Thursday, December 14, 2006

TELL IT TO THE JUDGE

It was the summer of 2004, and She Who Must Be Obeyed, the Mistress of Sarcasm, and I were returning from a week-long road trip to the Northeast. A few days to attend my 30th college reunion; a few days to visit with Eli (his ownself) and Mrs. Eli; a few days in Cambridge with Elder Daughter.

After a full day of driving from Boston, we had stopped for the night somewhere on the southern marches of Richmond. At the Butt-Crack of Dawn, we hightailed it out of there, headed south on I-95, intending to stop for breakfast after we had gotten a few miles under our belts. Sure enough, as inevitably as the sun rising in the East, the cabin of our sedan gradually filled with the lusty sounds of borborygmus.

That’s a 50¢ word meaning “Gut Rumbles.” The sound an empty - and moderately pissed-off - stomach makes.

SWMBO, our trusty driver, was easily persuaded to stop for breakfast. This we did at a Crapper Barrel near the Virginia-North Carolina border.

I’m sure many of my Esteemed Readers are familiar with the Crapper Barrel. Not only can you get your all-day breakfast, your meat ’n’ three, your countrified chicken ’n’ dumplin’s there - you can also load up on Old Time Radio CD’s (superannuated content meets modern technology!), old-fashioned regional sweetmeats, Christmas gewgaws ’n’ gimcracks, and jes’ plain ol’ Crappola. And you can drive yourself batshit playing that stupid-ass game with those fucking golf tees and the triangular piece of wood. Yeah, you know the one I’m talking about. The one where you keep playing until your food is cold and your brains have turned to pudding because you Just Can’t Fucking Figure Out How To Leave Fewer Than Eight Tees.

There we sat, waiting for our stacks of hotcakes and bowls of steaming hot grits to arrive. I was into my 37th round of the Stupid-Ass Tee Game; SWMBO and the Mistress were having a conversation; and I began to feel as though eyes were boring into the side of my head.

They were - and they belonged to Ol’ Banjo Eyes. Eddie Cantor!

For hanging there on the wall next to our table, placed there for purely decorative purposes, was an ancient Parker Brothers game board, with Eddie’s demented grin front and center.


Tell It To The Judge. [Click to embiggen.]

The game? Tell It To The Judge, a board game in which one would attempt to navigate one’s car from the garage to the Club without suffering humiliating breakdowns or being arrested for trivial moving violations.
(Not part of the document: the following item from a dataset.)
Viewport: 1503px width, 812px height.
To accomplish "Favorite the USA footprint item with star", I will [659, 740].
Tell It To The Judge was around for years, but eventually it disappeared from the Gaming Tables of America. That jaunty 1930’s Art Deco design and jazz-age theme were not enough to save it.
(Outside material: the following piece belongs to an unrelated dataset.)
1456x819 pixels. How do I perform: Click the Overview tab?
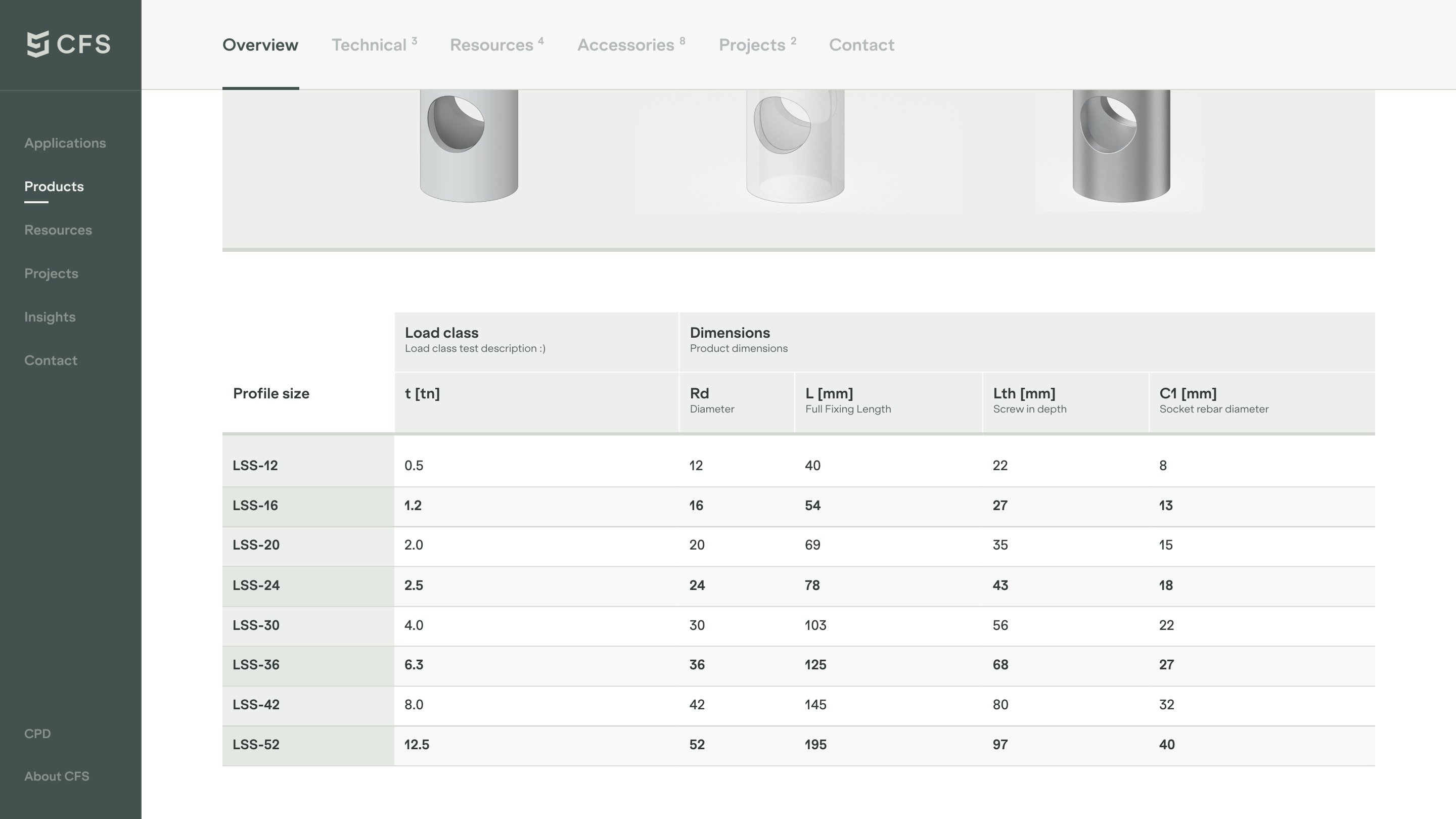tap(260, 45)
As soon as I saw that board, I knew I had to find one of those games. When we arrived home that evening, I began scouring eBay. Within a few weeks, I had a near-mint condition game, complete with playing pieces, cards, and Play Money.

Let’s take a look at that money. It’s almost like Bizarro World Monopoly Money, with Eddie Cantor’s exophthalmic grin (so reminiscent of the grinning mascot of George C. Tilyou’s Steeplechase Park in Coney Island) shining forth from the center of each bill.


Eddie Money.

Every so often, I like to imagine a world in which Tell It To The Judge turned out to be the smashing success amongst its brother Parker Brothers games, rather than the greed-soaked Monopoly. It would be a world in which Ventnor Avenue and Park Place would be mere footnotes on the pages of history, not cultural-geographical icons. It would be a world in which the demented leer of Eddie Cantor, Ol’ Banjo Eyes, would be as familiar to the average American McDonald’s burger-eater as Old Mr. Moneybags is today, and in which the Pursuit of Mazuma would take second place to Evading Motorcycle Cops as the Great American Board-Game.

I think I would like such a world.

[Cross-posted at Leslie’s Omnibus. Tip o’ th’ Elisson fedora to Ivan, whose recent post at Thrilling Days of Yesteryear got me thinking about Mr. Cantor.]